▸ TO DO
Pull each line holding "with" out of the entries below.

BEGIN INPUT

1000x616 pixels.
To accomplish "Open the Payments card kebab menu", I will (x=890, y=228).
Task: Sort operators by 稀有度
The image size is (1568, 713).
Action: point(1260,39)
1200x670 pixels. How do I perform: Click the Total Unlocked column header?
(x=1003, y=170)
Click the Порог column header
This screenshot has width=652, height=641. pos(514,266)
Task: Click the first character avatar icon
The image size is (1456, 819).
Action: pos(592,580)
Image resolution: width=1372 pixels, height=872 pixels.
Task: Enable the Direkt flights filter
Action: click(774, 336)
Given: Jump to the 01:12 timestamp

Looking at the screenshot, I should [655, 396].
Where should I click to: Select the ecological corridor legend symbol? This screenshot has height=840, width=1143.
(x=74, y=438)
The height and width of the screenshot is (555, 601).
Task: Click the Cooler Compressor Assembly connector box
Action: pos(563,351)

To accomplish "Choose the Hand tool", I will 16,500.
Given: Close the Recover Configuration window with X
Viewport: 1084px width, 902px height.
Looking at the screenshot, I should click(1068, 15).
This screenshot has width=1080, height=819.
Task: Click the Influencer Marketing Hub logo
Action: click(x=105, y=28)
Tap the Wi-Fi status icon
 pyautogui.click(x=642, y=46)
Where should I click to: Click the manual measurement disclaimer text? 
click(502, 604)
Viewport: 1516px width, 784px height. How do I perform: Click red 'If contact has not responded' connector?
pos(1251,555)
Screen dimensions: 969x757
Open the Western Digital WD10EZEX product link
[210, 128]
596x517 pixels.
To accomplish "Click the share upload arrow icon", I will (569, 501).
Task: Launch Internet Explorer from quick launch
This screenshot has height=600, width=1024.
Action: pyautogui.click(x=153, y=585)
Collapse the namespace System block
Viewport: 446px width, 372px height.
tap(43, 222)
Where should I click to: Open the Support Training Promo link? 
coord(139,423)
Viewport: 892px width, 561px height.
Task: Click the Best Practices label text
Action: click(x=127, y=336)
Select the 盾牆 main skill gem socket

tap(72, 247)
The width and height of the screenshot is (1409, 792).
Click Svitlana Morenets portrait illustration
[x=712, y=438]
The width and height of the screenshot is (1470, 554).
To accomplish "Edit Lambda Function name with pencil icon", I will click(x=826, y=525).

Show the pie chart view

END INPUT

▸ FINAL ANSWER
Given: Close the Recover Configuration window with X
To accomplish "Edit Lambda Function name with pencil icon", I will click(x=826, y=525).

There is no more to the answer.